The portrait came from the collection of Estee Lauder heir Leonard A Lauder, who acquired it in 1985 and displayed it for decades in his Fifth Avenue apartment. The work had an auction estimate of around $150m (£114.14m), but ended up fetching $236.4m.
It was the centrepiece of Sotheby’s inaugural sale in its newly acquired Manhattan headquarters at the Breuer Building, formerly home to the Whitney Museum of American Art.
Only two full-length Klimt portraits remain in private hands, and the auctioneer, Oliver Barker, described the canvas as “one of the last opportunities to acquire a portrait of this significance by the artist”.
“She’s looking directly at you, she’s not passive,” Emily Braun, curator of the Leonard A Lauder Collection, told The New York Times.

Six people launched a bidding war that lasted nearly 20 minutes, and ended when a telephone bidder represented by Julian Dawes, Sotheby’s vice-chair and head of impressionist and modern art, secured the work.
ArtNews reported that the hammer fell at $205m before fees.
“Tonight, we made history at the Breuer,” Helena Newman, Sotheby’s worldwide chair of impressionist and modern art and chair of its European operations, said in a statement.
“To see Gustav Klimt’s exquisite portrait of Elisabeth Lederer set a new auction record for the artist is thrilling in itself; to see it become the most valuable work ever sold at Sotheby’s is nothing short of sensational. Klimt is one of those rare artists whose magic is as powerful as it is universal.”

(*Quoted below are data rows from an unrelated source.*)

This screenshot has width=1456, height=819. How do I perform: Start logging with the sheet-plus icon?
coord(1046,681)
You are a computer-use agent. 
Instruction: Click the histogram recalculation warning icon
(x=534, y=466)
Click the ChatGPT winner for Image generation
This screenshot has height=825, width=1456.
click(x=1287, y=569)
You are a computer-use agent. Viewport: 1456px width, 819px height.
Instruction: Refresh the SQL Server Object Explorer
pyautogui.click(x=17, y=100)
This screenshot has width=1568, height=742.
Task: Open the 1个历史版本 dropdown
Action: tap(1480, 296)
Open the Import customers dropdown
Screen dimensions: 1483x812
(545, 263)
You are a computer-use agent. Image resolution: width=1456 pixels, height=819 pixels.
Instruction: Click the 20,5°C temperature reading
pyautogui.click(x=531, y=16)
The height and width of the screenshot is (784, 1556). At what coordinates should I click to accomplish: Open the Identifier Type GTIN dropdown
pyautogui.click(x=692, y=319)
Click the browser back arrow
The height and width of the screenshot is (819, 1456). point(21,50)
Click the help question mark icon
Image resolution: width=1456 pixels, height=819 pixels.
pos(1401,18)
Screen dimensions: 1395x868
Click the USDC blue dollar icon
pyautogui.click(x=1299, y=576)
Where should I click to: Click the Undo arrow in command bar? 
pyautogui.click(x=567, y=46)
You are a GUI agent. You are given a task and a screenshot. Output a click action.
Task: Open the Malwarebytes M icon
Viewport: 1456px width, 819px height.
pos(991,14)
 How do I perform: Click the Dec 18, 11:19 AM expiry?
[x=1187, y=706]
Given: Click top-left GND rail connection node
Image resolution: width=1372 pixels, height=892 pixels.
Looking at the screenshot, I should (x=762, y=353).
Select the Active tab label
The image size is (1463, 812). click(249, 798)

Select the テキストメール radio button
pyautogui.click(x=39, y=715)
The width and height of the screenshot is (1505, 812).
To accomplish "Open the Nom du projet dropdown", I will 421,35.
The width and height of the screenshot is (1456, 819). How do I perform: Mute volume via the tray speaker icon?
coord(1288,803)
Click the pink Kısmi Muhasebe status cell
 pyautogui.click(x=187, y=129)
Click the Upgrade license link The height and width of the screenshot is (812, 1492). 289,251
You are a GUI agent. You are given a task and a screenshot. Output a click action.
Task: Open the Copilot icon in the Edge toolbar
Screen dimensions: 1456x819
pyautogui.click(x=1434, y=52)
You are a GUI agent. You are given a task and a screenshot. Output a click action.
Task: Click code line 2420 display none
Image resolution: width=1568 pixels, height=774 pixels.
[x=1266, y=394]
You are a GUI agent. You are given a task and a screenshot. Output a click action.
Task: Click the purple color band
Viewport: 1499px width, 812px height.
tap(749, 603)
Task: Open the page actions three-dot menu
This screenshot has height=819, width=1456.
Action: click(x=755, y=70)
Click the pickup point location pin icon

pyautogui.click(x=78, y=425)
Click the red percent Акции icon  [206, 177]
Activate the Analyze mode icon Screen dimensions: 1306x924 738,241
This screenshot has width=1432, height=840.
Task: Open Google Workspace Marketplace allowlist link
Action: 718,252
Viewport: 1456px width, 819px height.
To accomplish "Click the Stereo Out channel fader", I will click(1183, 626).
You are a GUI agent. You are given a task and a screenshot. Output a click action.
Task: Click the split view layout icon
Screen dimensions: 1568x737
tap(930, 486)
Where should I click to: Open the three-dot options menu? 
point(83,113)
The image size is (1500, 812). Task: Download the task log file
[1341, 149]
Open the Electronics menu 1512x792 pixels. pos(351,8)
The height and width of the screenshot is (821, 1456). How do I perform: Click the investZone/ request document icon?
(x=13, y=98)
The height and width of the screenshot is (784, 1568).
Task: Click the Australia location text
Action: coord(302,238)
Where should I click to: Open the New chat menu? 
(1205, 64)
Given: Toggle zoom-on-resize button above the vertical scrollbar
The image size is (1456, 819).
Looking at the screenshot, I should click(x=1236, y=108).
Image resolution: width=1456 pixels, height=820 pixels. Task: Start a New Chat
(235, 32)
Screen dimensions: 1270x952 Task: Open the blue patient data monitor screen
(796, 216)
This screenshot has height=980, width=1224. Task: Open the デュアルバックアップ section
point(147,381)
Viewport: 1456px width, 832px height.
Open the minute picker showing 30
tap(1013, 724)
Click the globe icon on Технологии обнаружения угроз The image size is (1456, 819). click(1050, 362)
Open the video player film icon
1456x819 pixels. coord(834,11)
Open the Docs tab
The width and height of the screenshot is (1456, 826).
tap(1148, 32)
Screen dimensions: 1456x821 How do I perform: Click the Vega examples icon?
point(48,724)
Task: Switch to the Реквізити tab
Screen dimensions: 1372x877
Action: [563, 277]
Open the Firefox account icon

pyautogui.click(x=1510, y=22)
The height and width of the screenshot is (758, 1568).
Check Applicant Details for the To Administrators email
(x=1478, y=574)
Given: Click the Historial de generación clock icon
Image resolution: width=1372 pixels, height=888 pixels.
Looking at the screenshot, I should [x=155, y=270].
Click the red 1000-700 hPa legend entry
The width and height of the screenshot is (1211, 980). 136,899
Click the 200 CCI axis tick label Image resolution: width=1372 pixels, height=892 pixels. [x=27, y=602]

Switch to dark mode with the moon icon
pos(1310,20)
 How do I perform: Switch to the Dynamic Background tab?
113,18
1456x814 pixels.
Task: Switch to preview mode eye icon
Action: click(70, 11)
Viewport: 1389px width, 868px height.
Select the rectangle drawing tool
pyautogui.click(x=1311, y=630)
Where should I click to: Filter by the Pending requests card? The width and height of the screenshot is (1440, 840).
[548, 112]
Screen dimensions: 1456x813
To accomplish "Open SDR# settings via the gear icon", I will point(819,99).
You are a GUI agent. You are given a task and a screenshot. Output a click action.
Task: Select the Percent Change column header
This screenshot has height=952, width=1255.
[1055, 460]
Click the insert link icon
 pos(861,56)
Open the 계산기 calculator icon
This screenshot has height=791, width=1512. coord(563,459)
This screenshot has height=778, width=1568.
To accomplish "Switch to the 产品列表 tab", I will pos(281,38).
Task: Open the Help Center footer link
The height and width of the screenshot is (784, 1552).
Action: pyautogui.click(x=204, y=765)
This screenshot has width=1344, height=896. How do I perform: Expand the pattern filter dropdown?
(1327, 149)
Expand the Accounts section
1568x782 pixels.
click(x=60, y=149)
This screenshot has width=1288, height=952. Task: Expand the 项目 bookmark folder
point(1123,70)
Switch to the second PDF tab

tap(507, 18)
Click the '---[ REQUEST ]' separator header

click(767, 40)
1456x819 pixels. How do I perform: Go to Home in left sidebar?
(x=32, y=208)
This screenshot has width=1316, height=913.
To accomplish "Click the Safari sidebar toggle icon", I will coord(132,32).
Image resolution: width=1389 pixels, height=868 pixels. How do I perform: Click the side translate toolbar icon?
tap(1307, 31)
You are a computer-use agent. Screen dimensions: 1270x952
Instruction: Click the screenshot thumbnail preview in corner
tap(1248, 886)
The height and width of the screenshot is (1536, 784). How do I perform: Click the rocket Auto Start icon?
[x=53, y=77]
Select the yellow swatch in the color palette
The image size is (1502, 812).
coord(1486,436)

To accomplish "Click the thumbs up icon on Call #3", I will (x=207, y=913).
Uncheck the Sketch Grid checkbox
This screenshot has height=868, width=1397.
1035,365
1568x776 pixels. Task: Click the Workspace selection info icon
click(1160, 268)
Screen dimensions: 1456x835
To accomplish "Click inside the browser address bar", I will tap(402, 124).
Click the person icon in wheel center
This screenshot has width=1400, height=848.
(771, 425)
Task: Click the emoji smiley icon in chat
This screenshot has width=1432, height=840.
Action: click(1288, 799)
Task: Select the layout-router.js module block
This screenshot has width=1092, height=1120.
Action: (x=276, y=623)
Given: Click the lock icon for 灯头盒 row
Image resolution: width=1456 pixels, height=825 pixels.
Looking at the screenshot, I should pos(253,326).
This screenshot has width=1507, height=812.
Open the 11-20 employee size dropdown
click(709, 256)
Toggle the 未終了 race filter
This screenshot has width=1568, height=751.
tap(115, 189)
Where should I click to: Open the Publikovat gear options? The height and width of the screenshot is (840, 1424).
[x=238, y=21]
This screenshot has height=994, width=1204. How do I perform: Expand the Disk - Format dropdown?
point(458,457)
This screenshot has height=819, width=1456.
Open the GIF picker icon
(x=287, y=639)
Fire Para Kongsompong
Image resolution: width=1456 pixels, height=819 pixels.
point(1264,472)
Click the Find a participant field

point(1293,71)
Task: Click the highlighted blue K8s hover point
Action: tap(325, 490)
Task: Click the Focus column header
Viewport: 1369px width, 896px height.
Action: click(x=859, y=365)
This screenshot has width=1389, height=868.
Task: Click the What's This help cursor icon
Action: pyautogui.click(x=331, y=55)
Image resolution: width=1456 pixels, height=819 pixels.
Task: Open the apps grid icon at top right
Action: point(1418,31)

The painting carries considerable historical weight. During the Second World War, the Lederer family’s collection was seized by the Nazis, and many of their Klimt paintings were later destroyed in a fire at Immendorf Castle in Austria.
Portrait of Elisabeth Lederer, however, was stored separately and escaped the blaze.
Elisabeth herself relied on her association with Klimt to protect her during the Nazi occupation, claiming she was his illegitimate daughter and therefore not Jewish; her mother also signed an affidavit to that effect. With some help from her former brother-in-law, who was a high-ranking Nazi official, Elisabeth managed to secure a document stating that she descended from Klimt, which enabled her to reside safely in Vienna until her death in October 1944.
Returned to Elisabeth’s brother Erich in 1948, the portrait was sold in 1983 to the art dealer Serge Sabarsky and acquired two years later by Lauder.
“People were terrified someone might back a chair into it, but it was never going to happen,” Ms Braun said.
She also told NBC News that the painting’s story “had a multilayered meaning for him,” since Lauder’s wife, Evelyn, had fled Vienna as a child because she was Jewish.
It was one of three Klimt oils consigned from Lauder’s collection for the sale; two landscapes sold for $86m and $70.7m.
The Klimt portrait accounted for almost 45 per cent of the $527.5m fetched that evening from the Lauder collection. It also surpassed Klimt’s previous auction high, his 1917-18 portrait Lady with a Fan, which sold in 2023 for £85.3m.
The only higher public sale remains Salvator Mundi by Leonardo da Vinci, which sold in 2017 for $450.3m at Christie’s.
The auction also featured several Matisse sculptures and two Agnes Martin paintings, which sold for $14.6m and $7.3m. Sotheby’s said around 25,000 visitors viewed the works during the pre-sale exhibition, with queues forming around the block.